Politics behind the theory
For a dry thesis on human prehistory, the Indo-European theory of migration has caused enormous upheavals in the modern world. Because these initial Indo-European speakers had been able to get about and, in many cases, managed to spread their culture around, a certain Mr Hitler, who considered himself a descendant of these people – the Aryans – mangled the theory into one of racial supremacy.
Race as a concept is mostly nonsense but the damage that Hitler caused with it meant that academics stopped using the word “Aryan” lest anyone think they were talking of a blue-eyed, blonde-haired alpha people (although Indian text books are yet to get the memo). “Indo-European” is the correct term now.
While the Nazis had gone overboard in their acceptance of Aryan migration, at the other end of the spectrum, many of the very people who had coined the word “Aryan” have rejected it completely.
The Hindutva out-of-India myth
In India, driven by the 20th-century ideology of Hindutva, which made nationality a matter of historical association with the subcontinent, a few people vehemently dismissed this now-standard academic consensus of migrants from the north-west bringing into India key cultural markers such as the nascent Vedic religion and early forms of Sanskrit, the liturgical language of modern Hinduism.

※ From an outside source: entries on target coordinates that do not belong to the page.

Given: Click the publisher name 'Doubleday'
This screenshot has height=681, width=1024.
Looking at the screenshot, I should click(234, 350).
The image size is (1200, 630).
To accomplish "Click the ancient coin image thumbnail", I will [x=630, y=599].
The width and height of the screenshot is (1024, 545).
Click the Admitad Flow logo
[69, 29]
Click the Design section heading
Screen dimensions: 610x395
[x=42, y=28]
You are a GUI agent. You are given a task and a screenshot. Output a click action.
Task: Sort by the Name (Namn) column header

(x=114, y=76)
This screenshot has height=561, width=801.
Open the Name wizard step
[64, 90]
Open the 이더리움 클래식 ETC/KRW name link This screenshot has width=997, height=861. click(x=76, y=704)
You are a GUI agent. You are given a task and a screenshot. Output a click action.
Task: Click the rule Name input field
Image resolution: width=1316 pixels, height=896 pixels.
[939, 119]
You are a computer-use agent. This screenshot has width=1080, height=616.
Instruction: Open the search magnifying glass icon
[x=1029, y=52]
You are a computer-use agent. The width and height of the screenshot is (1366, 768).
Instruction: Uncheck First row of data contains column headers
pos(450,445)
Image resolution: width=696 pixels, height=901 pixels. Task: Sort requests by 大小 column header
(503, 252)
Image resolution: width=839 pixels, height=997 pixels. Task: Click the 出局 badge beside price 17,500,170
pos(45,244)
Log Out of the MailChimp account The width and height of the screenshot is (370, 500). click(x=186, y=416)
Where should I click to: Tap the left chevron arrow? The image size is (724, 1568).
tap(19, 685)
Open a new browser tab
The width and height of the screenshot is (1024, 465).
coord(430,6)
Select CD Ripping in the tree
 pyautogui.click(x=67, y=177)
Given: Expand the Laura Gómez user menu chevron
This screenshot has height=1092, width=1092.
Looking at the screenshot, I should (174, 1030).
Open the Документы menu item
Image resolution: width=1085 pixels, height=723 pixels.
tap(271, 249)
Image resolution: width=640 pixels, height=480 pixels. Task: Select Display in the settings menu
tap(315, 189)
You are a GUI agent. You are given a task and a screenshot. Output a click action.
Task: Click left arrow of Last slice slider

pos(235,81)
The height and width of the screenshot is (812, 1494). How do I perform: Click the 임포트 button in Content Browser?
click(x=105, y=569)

Instead, hemmed in by doctrine, Hindutva ideologues such as Belgian Indologist Koenraad Elst try and explain the massive spread of Indo-European languages by postulating that the original home of these Aryans was India – a theory almost as ridiculous today as Intelligent Design or a Flat Earth Hypothesis.
With the Hindutva ideology gaining popularity, you now have a huge number of people who consider this sort of dodgy stuff to be authentic. And as we can see from peeping across our western border, believing in a wonky, made-up history can have terrible consequences.